- EXTRAIT DU DOCUMENT

Il faut reconnaître que dans le paysage de la santé mentale en France, l’union n’est pas de mise. Tout le monde rêve d’une psychiatrie à visage humain, d’un corps soignant capable d’accueillir la souffrance psychique, en prenant en compte l’avis des familles et des patients.
On reproche au pouvoir psychiatrique ce qu’on reproche au pouvoir politique, son incapacité à régler le problème. Certains diront qu’ils n’ont pas les moyens de leurs ambitions, que le pouvoir n’est pas entre leurs mains, que c’est le manque d’argent qui est en cause. Quand on ferme les lits dans les hôpitaux psychiatriques, c’est pour désaliéner et intégrer le malade dans la cité ou c’est juste un aveu d’impuissance?
On a l’impression que la folie ne se soigne pas, qu’on ne peut rien pour vous. En somme, si tu souffres en silence, ne t’avise pas de craquer car tu pourrais finir chez les fous. La politique de la peur règne, on préfère entretenir l’image du fou dangereux qui s’échappe de l’asile pour tuer des gens pour justifier cette non-politique, celle où les citoyens ont peur des autres, celles où on a peur de tomber sur plus fou que soi.
Politique à la folie
Quand j’ai découvert Tosquelles et sa politique à la folie, j’ai compris qu’il existe des soignants passionnés, à Laborde, à Moisselles, à Reims, des résistants qui prétendent que la parole et le collectif sont un remède à la souffrance, que la folie n’est pas une fatalité. Ils appellent ça la psychothérapie institutionnelle, une expression compliquée pour décrire une psychiatrie humaine. Alors oui, cette psychiatrie humaine existe déjà, il faut juste lui donner les moyens d’exister, l’enseigner, la transmettre.

- TÂCHE À RÉALISER
Recopiez mot pour mot le passage de l'extrait sur la psychiatrie qui va de «On reproche au pouvoir psychiatrique» jusqu'à «fou que soi.». La liste est un matériel à part, indépendant de l'extrait.

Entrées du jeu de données
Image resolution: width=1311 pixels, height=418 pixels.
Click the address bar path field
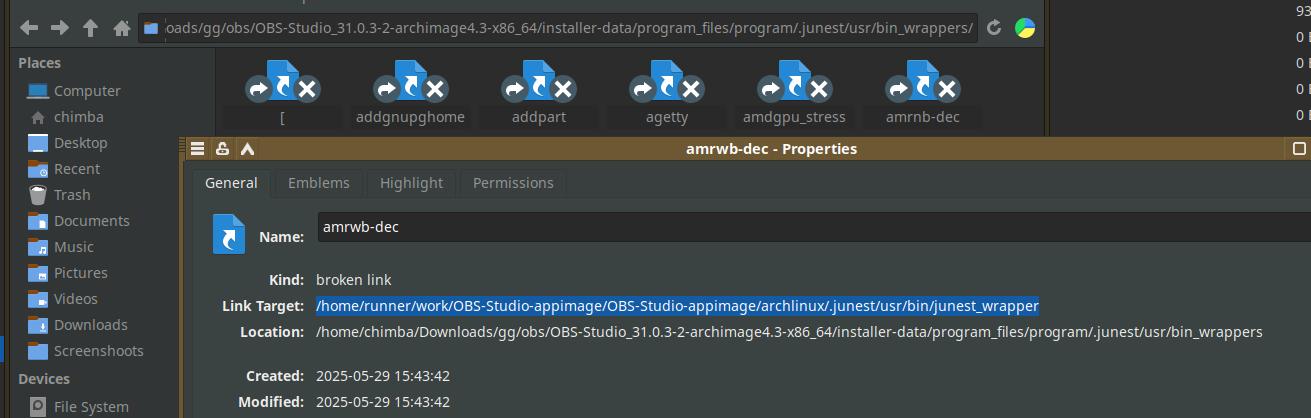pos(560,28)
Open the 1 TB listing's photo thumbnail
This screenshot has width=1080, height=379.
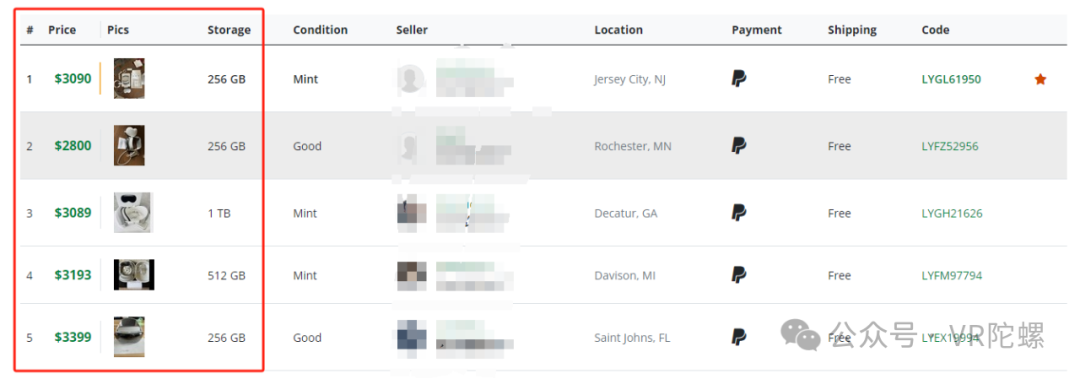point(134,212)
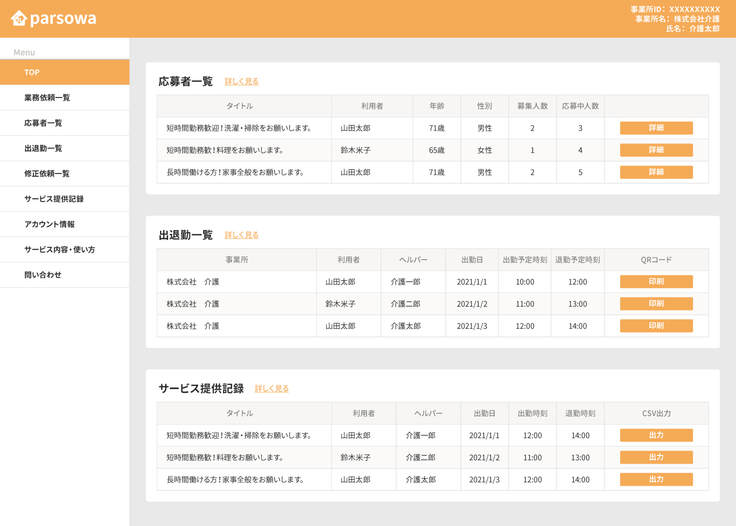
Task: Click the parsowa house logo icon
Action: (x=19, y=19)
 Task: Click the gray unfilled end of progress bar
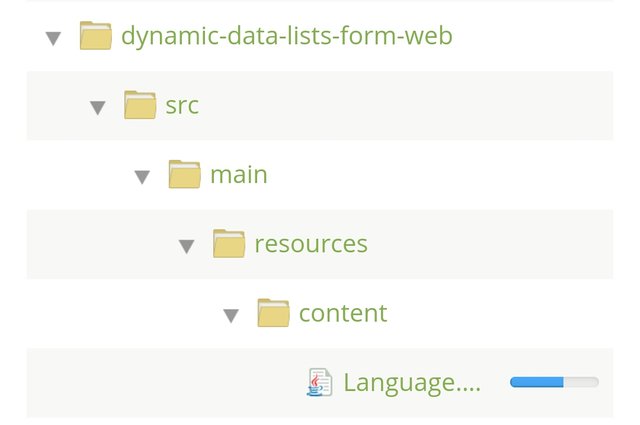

- RÉPONSE
On reproche au pouvoir psychiatrique ce qu’on reproche au pouvoir politique, son incapacité à régler le problème. Certains diront qu’ils n’ont pas les moyens de leurs ambitions, que le pouvoir n’est pas entre leurs mains, que c’est le manque d’argent qui est en cause. Quand on ferme les lits dans les hôpitaux psychiatriques, c’est pour désaliéner et intégrer le malade dans la cité ou c’est juste un aveu d’impuissance?
On a l’impression que la folie ne se soigne pas, qu’on ne peut rien pour vous. En somme, si tu souffres en silence, ne t’avise pas de craquer car tu pourrais finir chez les fous. La politique de la peur règne, on préfère entretenir l’image du fou dangereux qui s’échappe de l’asile pour tuer des gens pour justifier cette non-politique, celle où les citoyens ont peur des autres, celles où on a peur de tomber sur plus fou que soi.